Dor no peito, que pode irradiar para o braço esquerdo, abdômen ou pescoço, falta de ar, mal-estar, sudorese, fadiga e náusea são fortes indicações de infarto. Mas a presença de sintomas atípicos ou a ausência deles dificulta o diagnóstico em jovens. “O desafio nessa população é a ausência de sinais de infarto. Por isso tem de fazer a prevenção”, afirma o cardiologista Antonio Carlos Chagas, presidente do departamento de aterosclerose da Sociedade Brasileira de Cardiologia. De fato, pesquisa realizada na Suécia após a análise de dados de mais de 25 000 participantes sem doença cardíaca aparente revelou que 40% já apresentavam algum grau de aterosclerose e não sabiam.

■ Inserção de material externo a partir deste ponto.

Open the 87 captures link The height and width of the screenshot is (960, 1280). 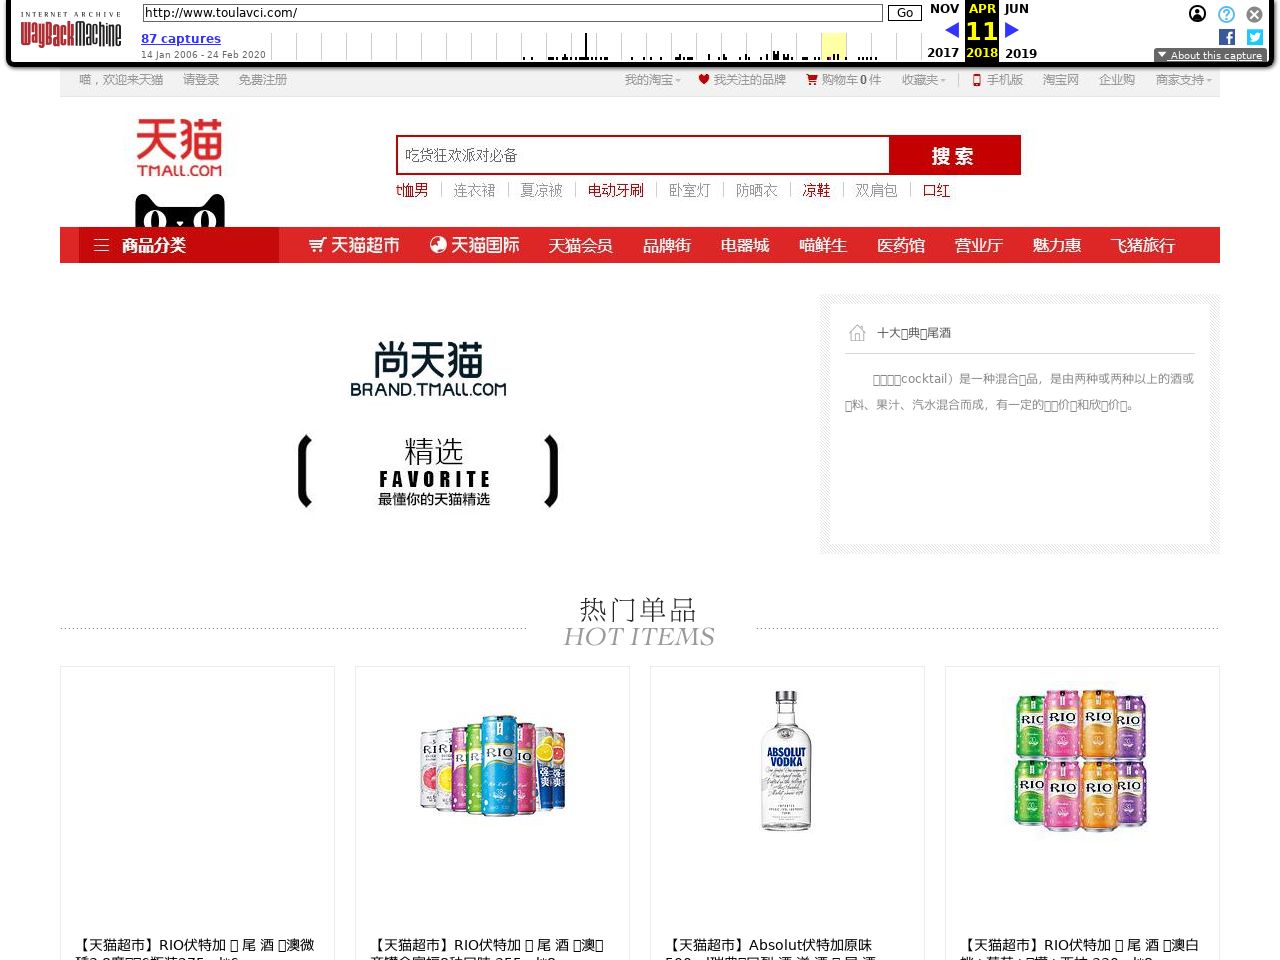click(181, 39)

Metade dos infartos pode ser prevenida apenas com alterações no estilo de vida. Parar de fumar, qualquer tipo de cigarro, é considerado o mais decisivo. “O tabagismo está aumentando entre jovens. Se conseguíssemos aboli-lo no Brasil, reduziríamos em 30% a mortalidade pelo infarto”, diz o cardiologista Leopoldo Piegas, coordenador do Programa de Infarto Agudo do Miocárdio do HCor. A manutenção de outros bons hábitos, como adotar uma dieta com baixo consumo de gordura e sal, praticar exercícios regularmente e cuidar da saúde mental, também é fundamental, assim como a realização de exames periódicos. Para evitar surpresas, quem apresenta condições que favorecem a ocorrência de um infarto deve fazer consultas e testes anualmente. Aqueles cujos pais manifestaram doença cardíaca precoce — antes dos 55 anos para homens e 65 anos para mulheres — precisam começar o check-up por volta dos 20 anos. “Todos necessitam ter a pressão arterial aferida e realizar pelo menos um exame de colesterol e glicemia antes dos 40 anos”, recomenda o cardiologista Marcelo Sampaio da BP, a Beneficência Portuguesa de São Paulo. Não se pede que os jovens sejam submetidos a pacotes de testes clínicos e de imagem sem propósito. Uma boa consulta e exames simples feitos todo ano e uma vida mais saudável são suficientes na maioria das vezes para que o coração continue a bater no compasso certo.